Required action> Would you copy the entries that follow exactly, leaving out every picture?

--- Data for processing Enclosed Below ---

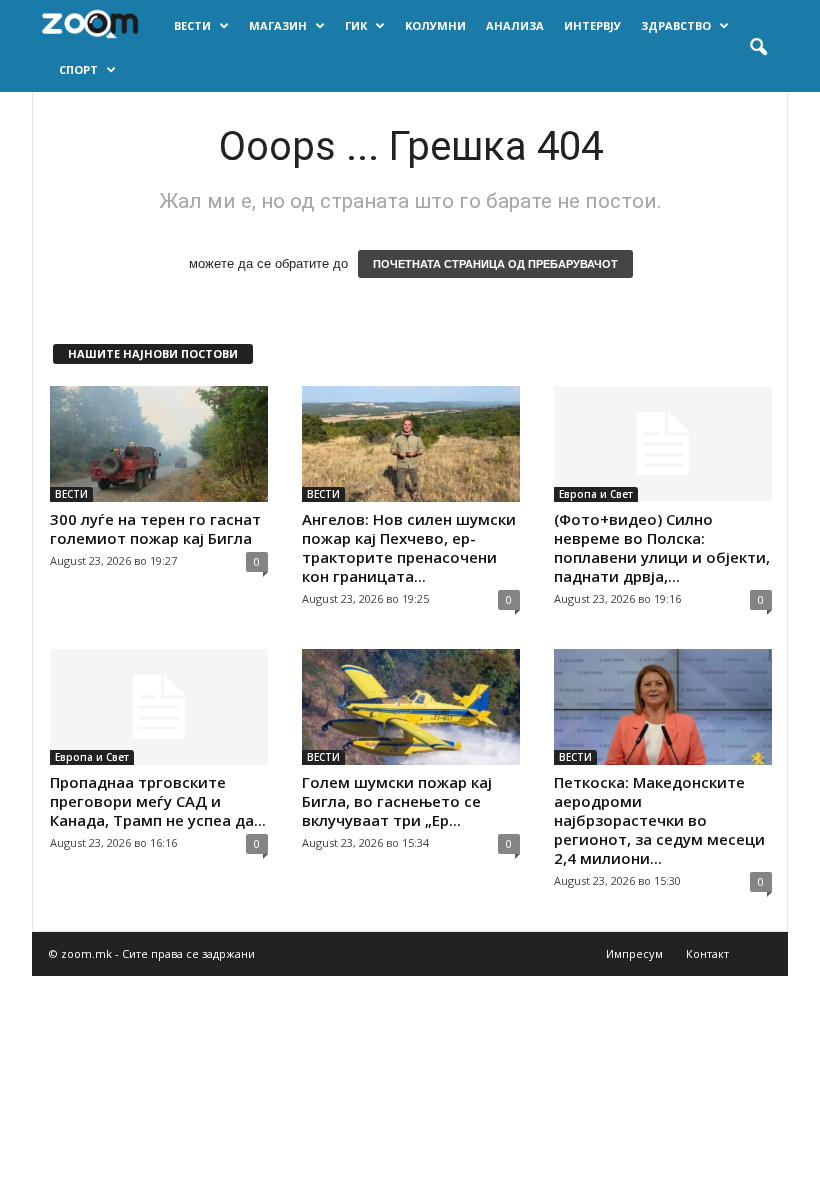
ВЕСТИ (192, 25)
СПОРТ (78, 69)
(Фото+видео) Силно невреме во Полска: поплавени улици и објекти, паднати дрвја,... (662, 547)
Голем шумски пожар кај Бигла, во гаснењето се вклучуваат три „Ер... (397, 801)
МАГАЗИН (278, 25)
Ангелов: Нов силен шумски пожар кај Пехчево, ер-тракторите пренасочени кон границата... (409, 547)
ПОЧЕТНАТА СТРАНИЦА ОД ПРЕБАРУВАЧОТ (495, 264)
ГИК (356, 25)
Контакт (707, 953)
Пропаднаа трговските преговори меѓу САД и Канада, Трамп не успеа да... (158, 801)
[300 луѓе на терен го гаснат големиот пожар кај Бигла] (159, 444)
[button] (758, 48)
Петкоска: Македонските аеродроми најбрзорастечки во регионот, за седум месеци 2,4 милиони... (659, 820)
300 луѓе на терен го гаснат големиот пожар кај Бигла (155, 528)
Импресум (634, 953)
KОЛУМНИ (435, 25)
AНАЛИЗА (515, 25)
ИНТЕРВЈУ (592, 25)
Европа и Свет (596, 494)
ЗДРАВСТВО (676, 25)
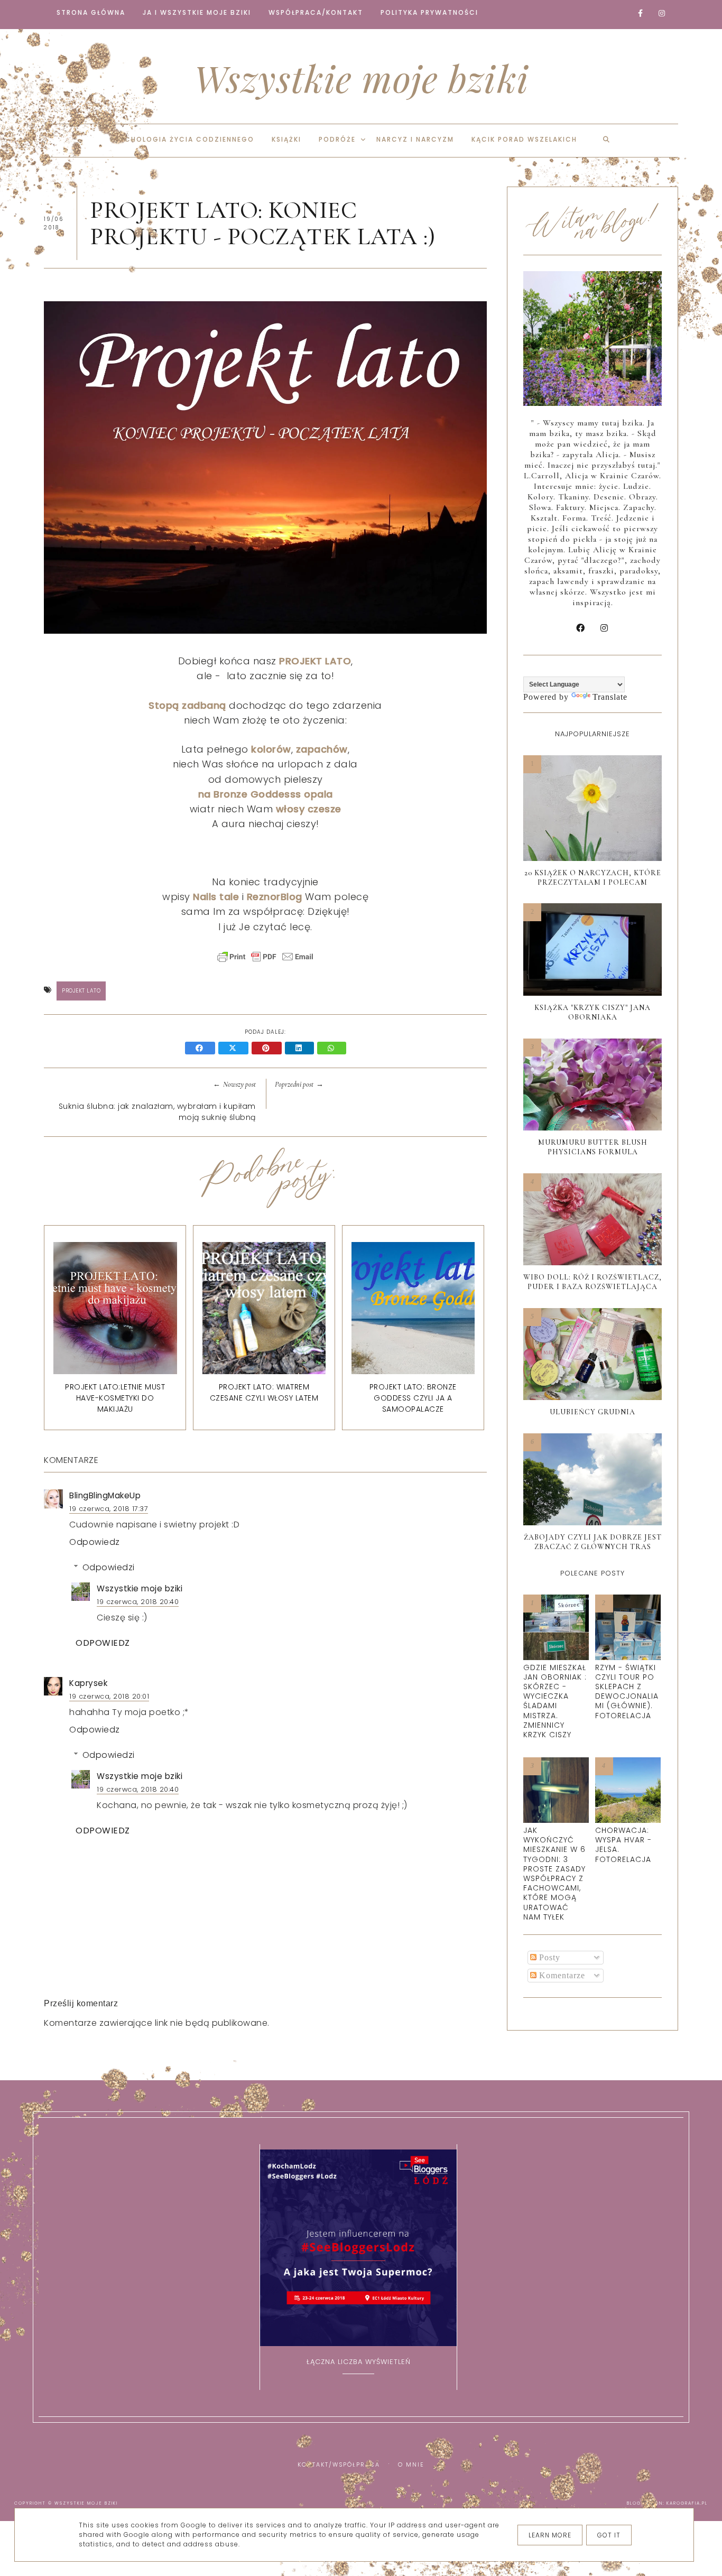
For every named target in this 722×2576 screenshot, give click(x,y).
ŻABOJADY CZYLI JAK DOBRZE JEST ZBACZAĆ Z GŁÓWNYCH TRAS (593, 1542)
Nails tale (216, 896)
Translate (610, 696)
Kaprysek (88, 1683)
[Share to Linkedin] (301, 1049)
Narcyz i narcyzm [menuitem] (415, 139)
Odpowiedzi (108, 1567)
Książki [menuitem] (286, 139)
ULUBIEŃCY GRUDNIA (592, 1411)
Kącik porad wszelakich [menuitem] (524, 139)
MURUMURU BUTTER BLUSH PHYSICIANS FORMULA (592, 1147)
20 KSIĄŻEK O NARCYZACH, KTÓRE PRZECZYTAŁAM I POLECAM (592, 877)
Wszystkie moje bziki (361, 78)
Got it (609, 2535)
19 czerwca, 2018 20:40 (138, 1601)
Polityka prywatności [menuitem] (429, 12)
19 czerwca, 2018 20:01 (109, 1696)
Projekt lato (81, 991)
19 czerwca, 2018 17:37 (108, 1508)
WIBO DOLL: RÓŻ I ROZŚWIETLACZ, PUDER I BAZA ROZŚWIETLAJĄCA (592, 1282)
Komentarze (560, 1975)
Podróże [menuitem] (337, 139)
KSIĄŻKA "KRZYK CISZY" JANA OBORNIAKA (592, 1012)
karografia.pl (687, 2503)
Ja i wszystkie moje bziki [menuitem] (197, 12)
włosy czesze (308, 809)
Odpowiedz (94, 1542)
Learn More (550, 2535)
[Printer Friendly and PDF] (265, 962)
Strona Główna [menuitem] (91, 12)
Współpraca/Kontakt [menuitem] (316, 12)
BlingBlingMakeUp (105, 1495)
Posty (548, 1957)
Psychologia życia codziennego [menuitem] (182, 139)
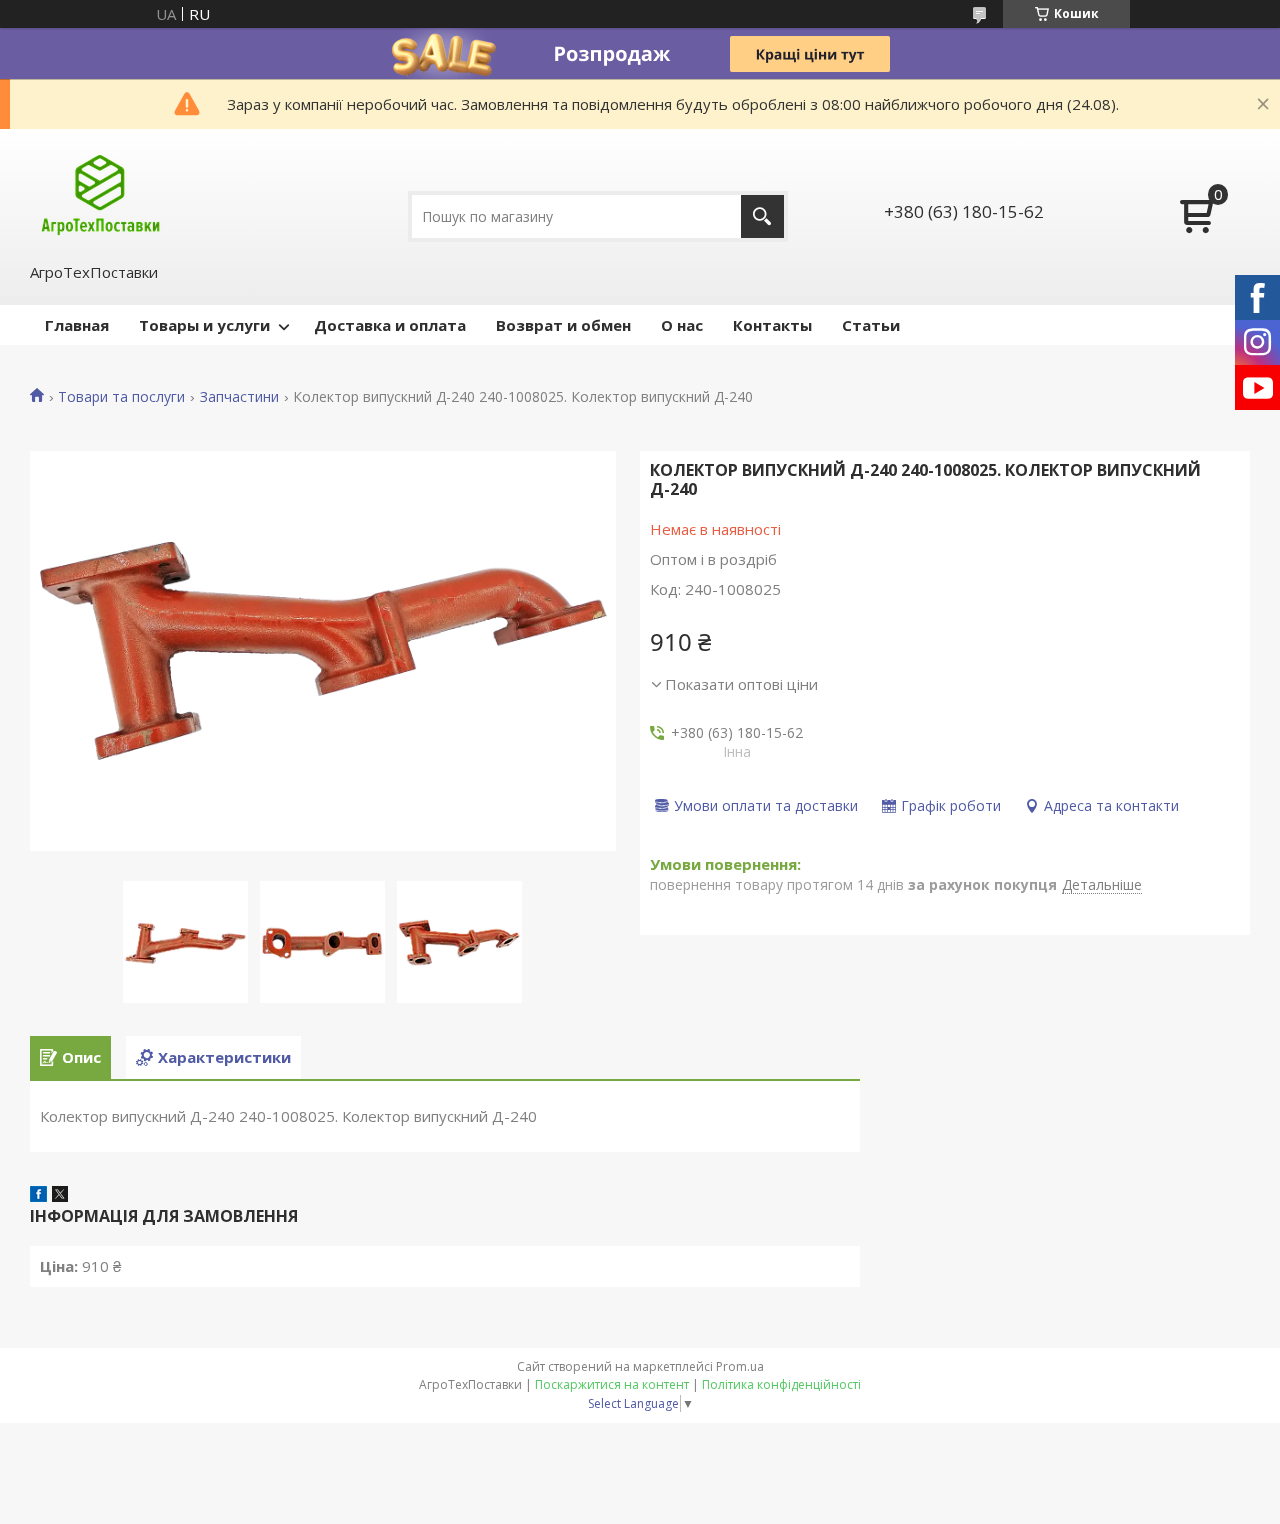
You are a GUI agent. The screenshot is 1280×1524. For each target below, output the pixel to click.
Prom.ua (740, 1366)
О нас (682, 325)
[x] (60, 1196)
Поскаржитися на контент (612, 1384)
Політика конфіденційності (781, 1384)
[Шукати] (762, 216)
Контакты (772, 325)
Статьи (871, 325)
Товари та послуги (121, 397)
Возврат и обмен (563, 325)
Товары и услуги (204, 325)
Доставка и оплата (390, 325)
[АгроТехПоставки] (100, 193)
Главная (77, 325)
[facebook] (38, 1196)
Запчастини (239, 397)
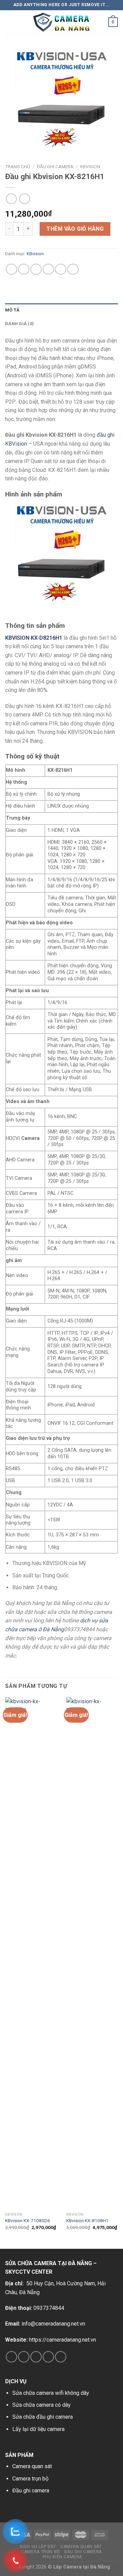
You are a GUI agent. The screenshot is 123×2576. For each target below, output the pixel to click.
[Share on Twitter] (36, 269)
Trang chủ (17, 166)
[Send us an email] (48, 2356)
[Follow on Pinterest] (60, 2356)
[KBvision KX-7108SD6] (31, 1953)
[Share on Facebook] (23, 269)
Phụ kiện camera (62, 2557)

--- End of Enclosed Data for processing ---

Answer section>
ВЕСТИ (192, 25)
СПОРТ (78, 69)
(Фото+видео) Силно невреме во Полска: поплавени улици и објекти, паднати дрвја,... (662, 547)
Голем шумски пожар кај Бигла, во гаснењето се вклучуваат три „Ер... (397, 801)
МАГАЗИН (278, 25)
Ангелов: Нов силен шумски пожар кај Пехчево, ер-тракторите пренасочени кон границата... (409, 547)
ПОЧЕТНАТА СТРАНИЦА ОД ПРЕБАРУВАЧОТ (495, 264)
ГИК (356, 25)
Контакт (707, 953)
Пропаднаа трговските преговори меѓу САД и Канада, Трамп не успеа да... (158, 801)
[300 луѓе на терен го гаснат големиот пожар кај Бигла] (159, 444)
[button] (758, 48)
Петкоска: Македонските аеродроми најбрзорастечки во регионот, за седум месеци 2,4 милиони... (659, 820)
300 луѓе на терен го гаснат големиот пожар кај Бигла (155, 528)
Импресум (634, 953)
KОЛУМНИ (435, 25)
AНАЛИЗА (515, 25)
ИНТЕРВЈУ (592, 25)
Европа и Свет (596, 494)
ЗДРАВСТВО (676, 25)
For every named target in this 722×2576 screenshot, give click(x,y).
ŻABOJADY CZYLI JAK DOBRZE JEST ZBACZAĆ Z GŁÓWNYCH TRAS (593, 1542)
Nails tale (216, 896)
Translate (610, 696)
Kaprysek (88, 1683)
[Share to Linkedin] (301, 1049)
Narcyz i narcyzm [menuitem] (415, 139)
Odpowiedzi (108, 1567)
Książki [menuitem] (286, 139)
ULUBIEŃCY GRUDNIA (592, 1411)
Kącik porad wszelakich [menuitem] (524, 139)
MURUMURU BUTTER BLUSH PHYSICIANS FORMULA (592, 1147)
20 KSIĄŻEK O NARCYZACH, KTÓRE PRZECZYTAŁAM I POLECAM (592, 877)
Wszystkie moje bziki (361, 78)
Got it (609, 2535)
19 czerwca, 2018 20:40 (138, 1601)
Polityka prywatności [menuitem] (429, 12)
19 czerwca, 2018 20:01 (109, 1696)
Projekt lato (81, 991)
19 czerwca, 2018 17:37 (108, 1508)
WIBO DOLL: RÓŻ I ROZŚWIETLACZ, PUDER I BAZA ROZŚWIETLAJĄCA (592, 1282)
Komentarze (560, 1975)
Podróże [menuitem] (337, 139)
KSIĄŻKA "KRZYK CISZY" JANA OBORNIAKA (592, 1012)
karografia.pl (687, 2503)
Ja i wszystkie moje bziki [menuitem] (197, 12)
włosy czesze (308, 809)
Odpowiedz (94, 1542)
Learn More (550, 2535)
[Printer Friendly and PDF] (265, 962)
Strona Główna [menuitem] (91, 12)
Współpraca/Kontakt [menuitem] (316, 12)
BlingBlingMakeUp (105, 1495)
Posty (548, 1957)
Psychologia życia codziennego [menuitem] (182, 139)
You are a GUI agent. The screenshot is 1280×1524. For each target below, output the pixel to click.
Prom.ua (740, 1366)
О нас (682, 325)
[x] (60, 1196)
Поскаржитися на контент (612, 1384)
Політика конфіденційності (781, 1384)
[Шукати] (762, 216)
Контакты (772, 325)
Статьи (871, 325)
Товари та послуги (121, 397)
Возврат и обмен (563, 325)
Товары и услуги (204, 325)
Доставка и оплата (390, 325)
[АгроТехПоставки] (100, 193)
Главная (77, 325)
[facebook] (38, 1196)
Запчастини (239, 397)
You are a GUI agent. The screenshot is 123×2576. For each target below, output the pixel to click.
[Share on Twitter] (36, 269)
Trang chủ (17, 166)
[Send us an email] (48, 2356)
[Follow on Pinterest] (60, 2356)
[KBvision KX-7108SD6] (31, 1953)
[Share on Facebook] (23, 269)
Phụ kiện camera (62, 2557)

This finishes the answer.